Researchers from Canada point out to two genes, both variant forms of a gene called CYP2A6, which are believed to play in a significant role in the smoking addiction.// The protein product of these genes is believed to help regulate the elimination of nicotine from the body.

The two identified gene forms are found to decrease the level of enzymes involved in the metabolism of nicotine, more specifically found to account for slow processing of nicotine in the body. As a consequence of this effect, the brain is quickly exposed to high concentrations of nicotine. This gives the smoker a feeling of pleasure that might eventually hold the key to smoking addiction.

Nearly 1,300 were enrolled for the present study and were required to furnish details about their smoking habit. Amongst the study participants, blood samples were drawn from 281 individuals (all identified smokers), for testing their genetic constitution with respect to the CYP2A6 gene.

At a follow up conducted 30 months later, nearly 30% of the identified smokers had become dependent on cigarettes. It was further established that individuals with a variant form of the CYP2A6 gene three times more likely to become addicted than those with the regular form of the gene.

Interestingly, these individuals are at substantially increased risk of becoming dependent but once dependent, smoke less. The findings further serve to explain why some youngsters quickly take to smoking, overcoming the initial dizziness and nausea, arising out of nicotine toxicity.

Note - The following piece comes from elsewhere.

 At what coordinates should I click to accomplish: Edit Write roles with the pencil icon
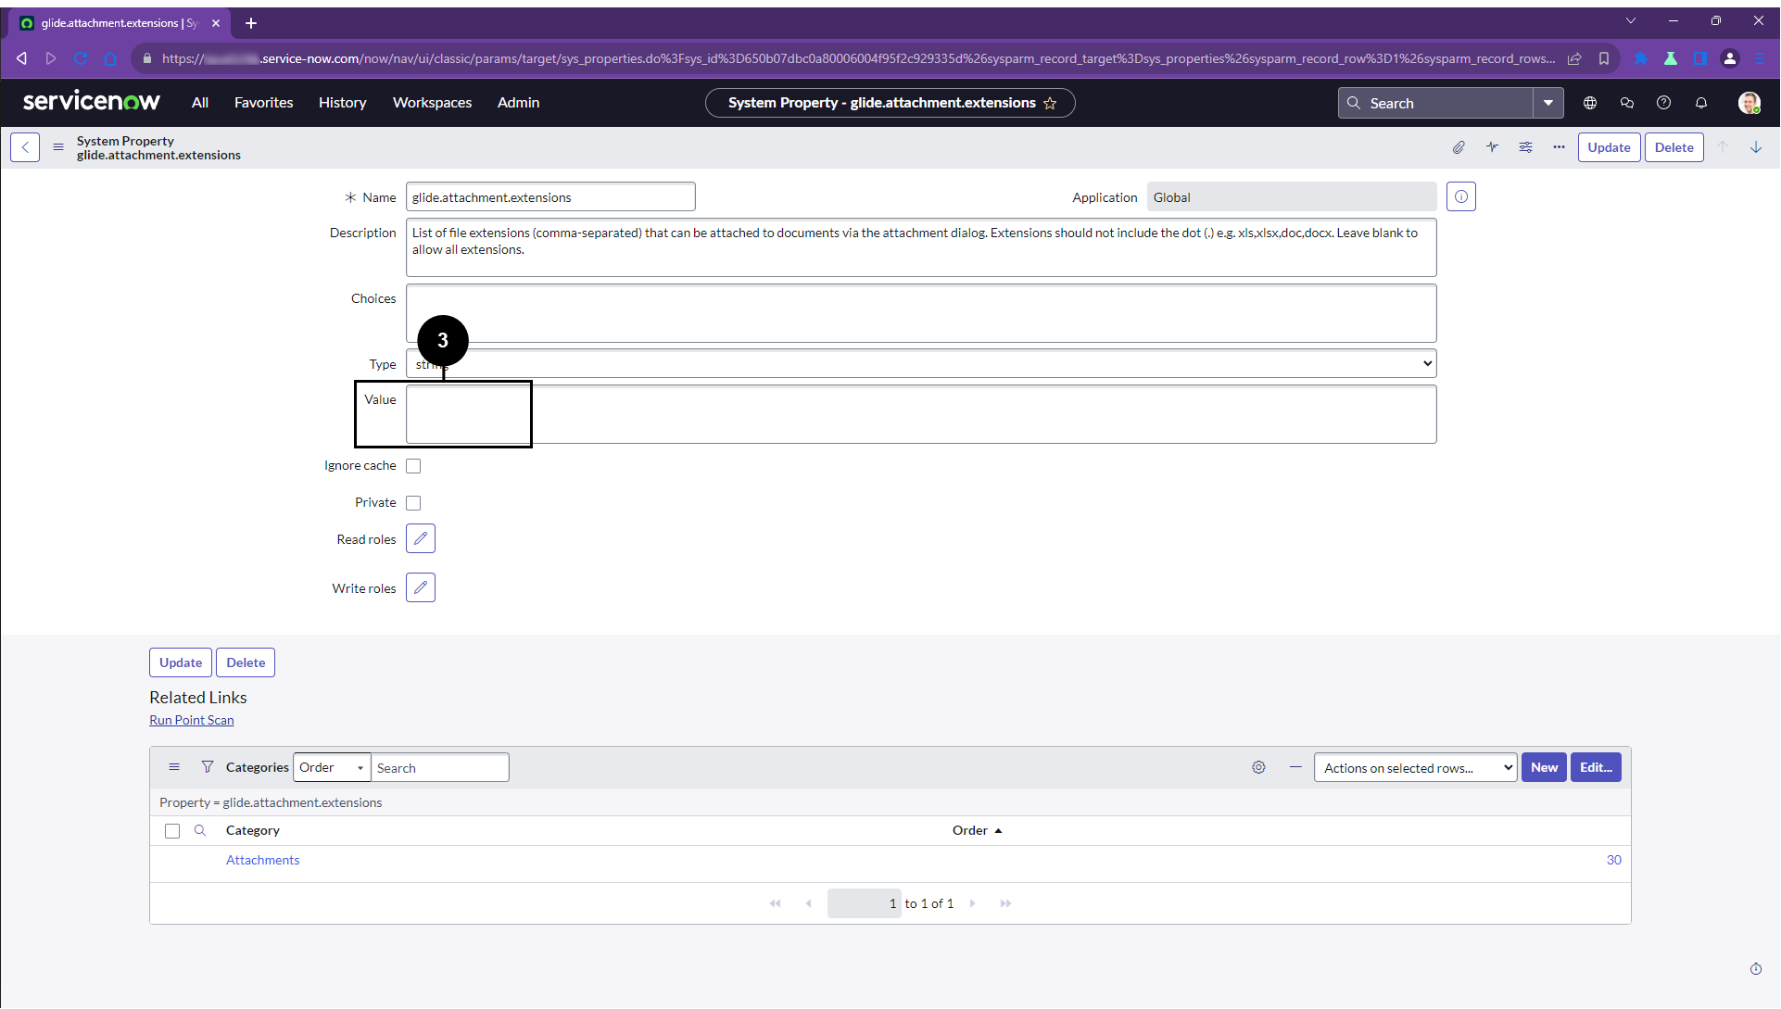click(x=421, y=588)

Previously, Oxford University researchers had identified a variant of the gene, DRD2 32806, found to play a significant role in smoking addiction. The gene was found to control dopamine, a chemical that was responsible for a sense of pleasure following smoking. It was further evident that women who had a variant form of the gene were only half as likely to quit smoking and stay off tobacco.

Identification of the above mentioned genetic pattern of an individual could go a long way in formulating tobacco control programmes for adolescents and adults in the future. For all you know, quitting smoking could be made as simple as introducing a corrected version of the smoking gene into a smoker. With the ever-increasing advancements in the field of genetics, such a gene therapy treatment seems reachable with sustained efforts.